会場内に流されたディートハルトの遺した映像は、マスコミを通して世間にも流されており、その映像が齎した内容に、人々は驚きを隠せずにいた。
やがてその映像によって真実を知った気になった民衆は、アッシュフォード学園に押し掛ける。
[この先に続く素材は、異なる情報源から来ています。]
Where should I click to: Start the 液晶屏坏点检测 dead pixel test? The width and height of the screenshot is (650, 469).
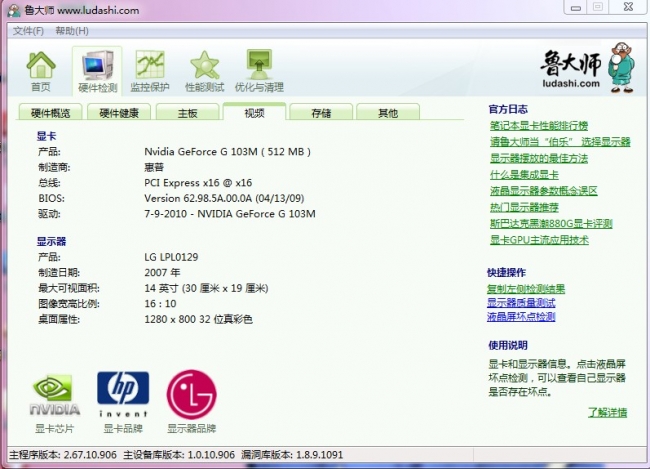tap(520, 316)
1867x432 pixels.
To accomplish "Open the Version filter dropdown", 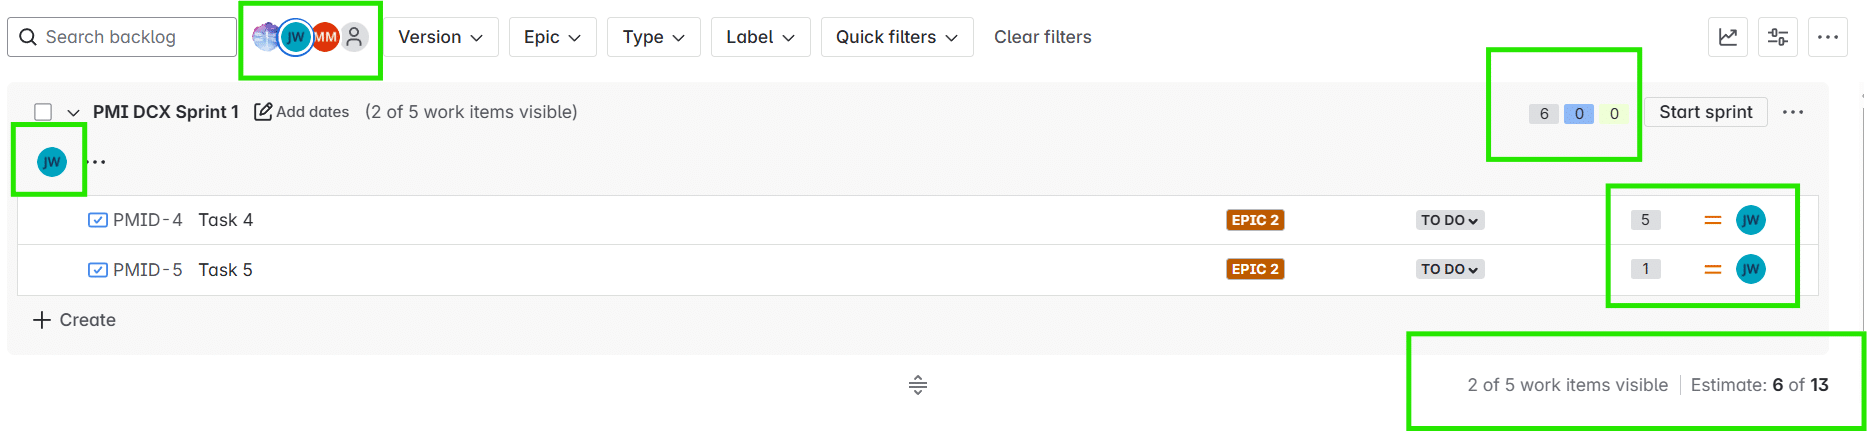I will tap(441, 37).
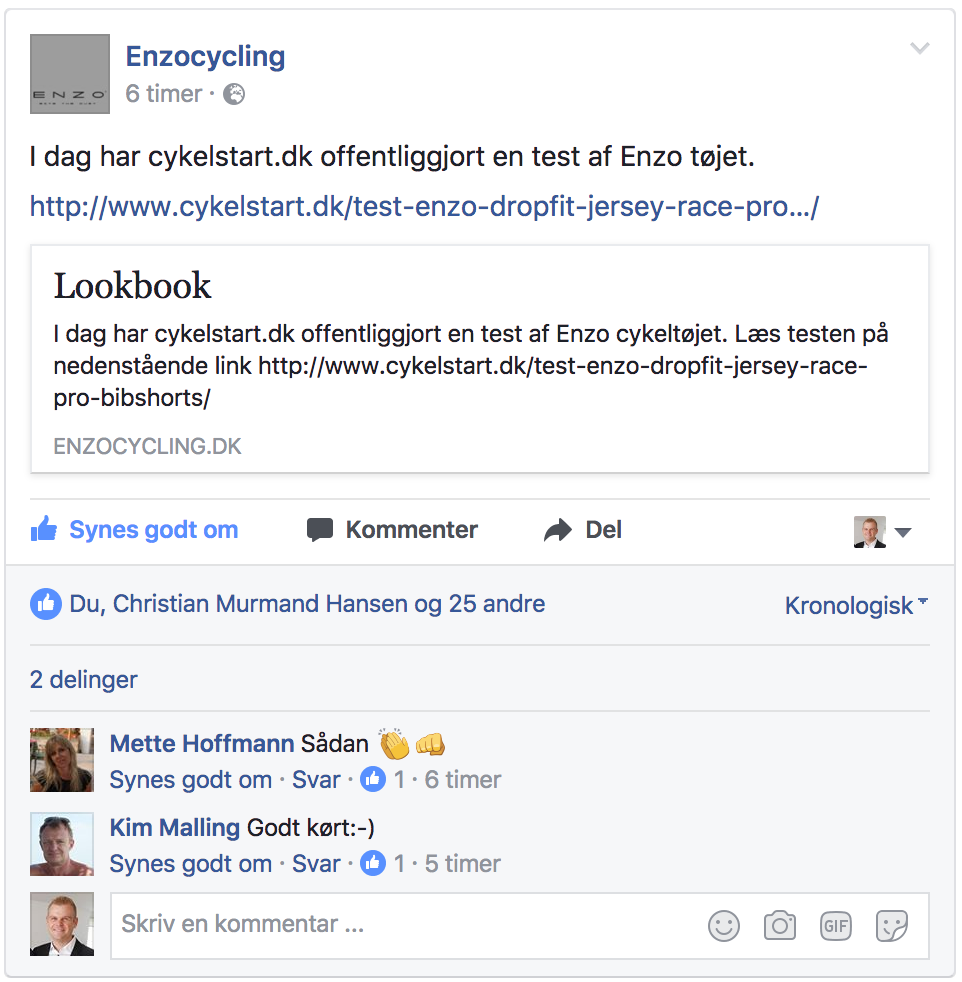This screenshot has width=962, height=982.
Task: Open the comment-as profile selector arrow
Action: pyautogui.click(x=903, y=532)
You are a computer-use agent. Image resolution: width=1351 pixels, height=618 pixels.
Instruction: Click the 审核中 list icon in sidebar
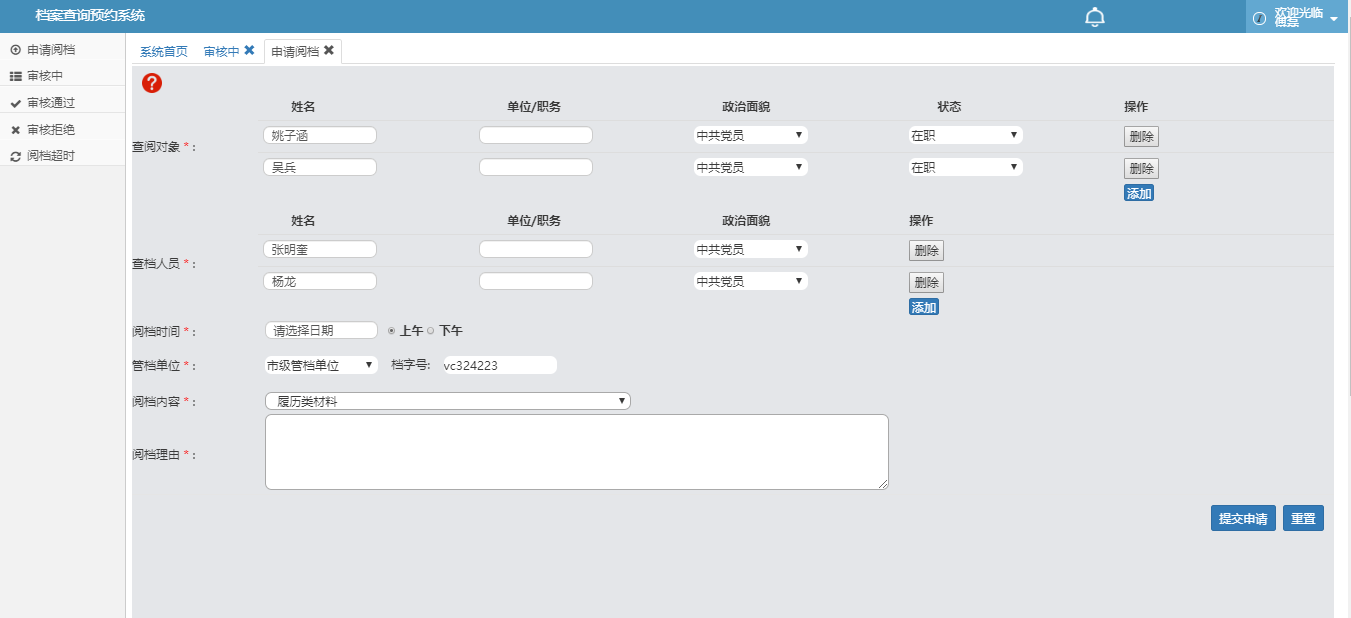point(15,76)
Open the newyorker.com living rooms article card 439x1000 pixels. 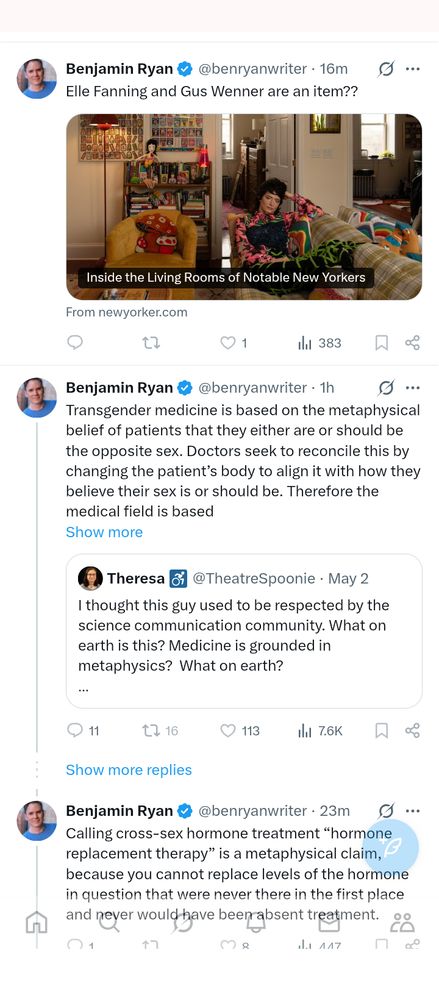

民衆の怒声が聞こえてくる中、合衆国日本の代表であり評議会議長でもある皇神楽耶と、その日本の首相たる扇要、そして黒の騎士団の日本人幹部たち、さらには世界が“悪逆皇帝”と最後まで戦った聖女として持て囃した、真の大量虐殺者たるブリタニア代表のナナリー・ヴィ・ブリタニアに対して、他の国々の代表である議員たちから、言葉は発されなくとも、冷めた突き刺さるような視線が送られる。
それから数日後、神楽耶は合衆国日本代表の座を辞し── もちろんその前に評議会議長の座も他の議員に譲っていた── 蟄居した。首相であった扇は最後まで見苦しく足掻いたが、与野党の一致した結論の元に首相の座から引きずり降ろされ、黒の騎士団の日本人幹部たちも査問会に掛けられるべく、評議会の名によってその身柄を押さえられ、ブリタニア代表であるナナリーは、この一年の間ゼロとしてあった枢木スザクと共に姿を消した。その行方は知れない。ナナリーとスザクが己の犯した罪と真に向かい合い、その罰を受ける日はあるのだろうか。
一握りの者たちによって明らかにされた真実を前に、世界は揺れ動き、超合集国連合と黒の騎士団は新たに生まれ変わるべく動き出した。今度こそ、世界はルルーシュ・ヴィ・ブリタニアが望んだような“優しい世界”を生み出すことが出来るのだろうか。